1 Employees are observed working at the unguarded edge of a walking working surface 30 feet (9 meters) above the ground in apparent violation of 29 CFR 1926.501(b)(1). This regulation requires the use of fall protection such as guardrail systems, safety net systems or personal fall arrest systems. The type of accident which the violated standard is designed to prevent involves an employee falling from the edge of the floor 30 feet (9 meters) to the ground below.

2 Employees are observed working in an area in which debris is located in apparent violation of 29 CFR 1926.25(a). The type of accident which the violated standard is designed to prevent involves an employee tripping on debris.

3 An 8-hour time-weighted average sample reveals regular ongoing employee over-exposure to beryllium at 4 ug/M3 in apparent violation of 29 CFR 1910.1000(b)(1). This is 2 ug/M3 above the PEL of health hazard exposure which the violated standard is designed to prevent.

4 An 8-hour time-weighted average sample reveals regular, ongoing employee over-exposure to acetic acid at 20 ppm in violation of 29 CFR 1910.1000(a)(2). This is 10 ppm above the PEL of health hazard exposure which the violated standard is designed to prevent.

(2)  Step 2. The type of injury or illness which could reasonably be expected to result from the type of accident or health hazard exposure identified in Step 1.

(a)  In making this determination, the CO/IH shall consider all factors which would affect the severity of the injury or illness which could reasonably be predicted to result from an accident or health hazard exposure.
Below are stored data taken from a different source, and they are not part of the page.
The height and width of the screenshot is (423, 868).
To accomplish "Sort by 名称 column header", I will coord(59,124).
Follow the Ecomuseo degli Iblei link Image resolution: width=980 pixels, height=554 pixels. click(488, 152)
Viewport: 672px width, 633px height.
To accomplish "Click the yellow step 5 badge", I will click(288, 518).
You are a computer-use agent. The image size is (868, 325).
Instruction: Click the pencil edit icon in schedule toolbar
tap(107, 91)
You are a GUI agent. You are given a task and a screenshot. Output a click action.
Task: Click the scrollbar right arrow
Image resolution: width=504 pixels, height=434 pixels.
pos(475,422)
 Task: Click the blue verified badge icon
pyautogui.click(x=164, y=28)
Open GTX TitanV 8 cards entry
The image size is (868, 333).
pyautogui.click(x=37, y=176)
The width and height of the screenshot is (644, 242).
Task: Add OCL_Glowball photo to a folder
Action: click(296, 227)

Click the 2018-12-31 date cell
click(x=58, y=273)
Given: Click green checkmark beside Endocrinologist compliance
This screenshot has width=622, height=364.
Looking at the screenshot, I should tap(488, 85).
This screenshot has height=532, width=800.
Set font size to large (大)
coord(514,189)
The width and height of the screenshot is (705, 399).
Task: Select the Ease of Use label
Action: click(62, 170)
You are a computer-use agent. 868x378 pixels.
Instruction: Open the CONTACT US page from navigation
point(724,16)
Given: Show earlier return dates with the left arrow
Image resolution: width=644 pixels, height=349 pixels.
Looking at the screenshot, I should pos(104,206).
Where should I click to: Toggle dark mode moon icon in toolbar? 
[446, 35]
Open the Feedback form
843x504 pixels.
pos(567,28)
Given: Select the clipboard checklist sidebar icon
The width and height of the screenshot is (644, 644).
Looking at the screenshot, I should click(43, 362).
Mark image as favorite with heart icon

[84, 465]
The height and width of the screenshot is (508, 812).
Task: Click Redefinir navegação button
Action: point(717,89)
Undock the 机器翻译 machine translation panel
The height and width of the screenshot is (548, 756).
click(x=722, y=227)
The CO/IH shall not give consideration at this point to factors which relate to the probability that an injury or illness will occur. The following are examples of a determination of the types of injuries which could reasonably be predicted to result from an accident:

1 If an employee falls from the edge of an open-sided floor 30 feet (9 meters) to the ground below, that employee could break bones, suffer a concussion, or experience other more serious injuries.

2 If an employee trips on debris, that employee could experience abrasions or bruises, but it is only marginally predictable that the employee could suffer a substantial impairment of a bodily function. If, however, the area were littered with broken glass or other sharp objects, it would be reasonable to predict that an employee who tripped on debris could suffer a deep cut which could require suturing.

(b)  For conditions involving exposure to air contaminants or harmful physical agents, the CO/IH shall consider the concentration levels of the contaminant or physical agent in determining the types of illness which could reasonably result from the condition. The Substance Toxicity Table found in the IH Technical Manual shall be used to determine toxicological properties of substances listed as well as a Health Code Number. A preliminary violation classification shall be assigned in accordance with the instructions given in this section.

(c)  In order to support a preliminary classification of serious, MOSH must establish a prima facie case that exposure at the sampled level would, if representative of conditions to which employees are normally exposed, lead to illness. Thus the CO/IH must make every reasonable attempt to show that the sampled exposure is in fact representative of employees' exposure under normal working conditions. The CO/IH shall, therefore, identify and record all available evidence which indicates the frequency and duration of employee exposure. Such evidence would include:

1 The nature of the operation from which the exposure results.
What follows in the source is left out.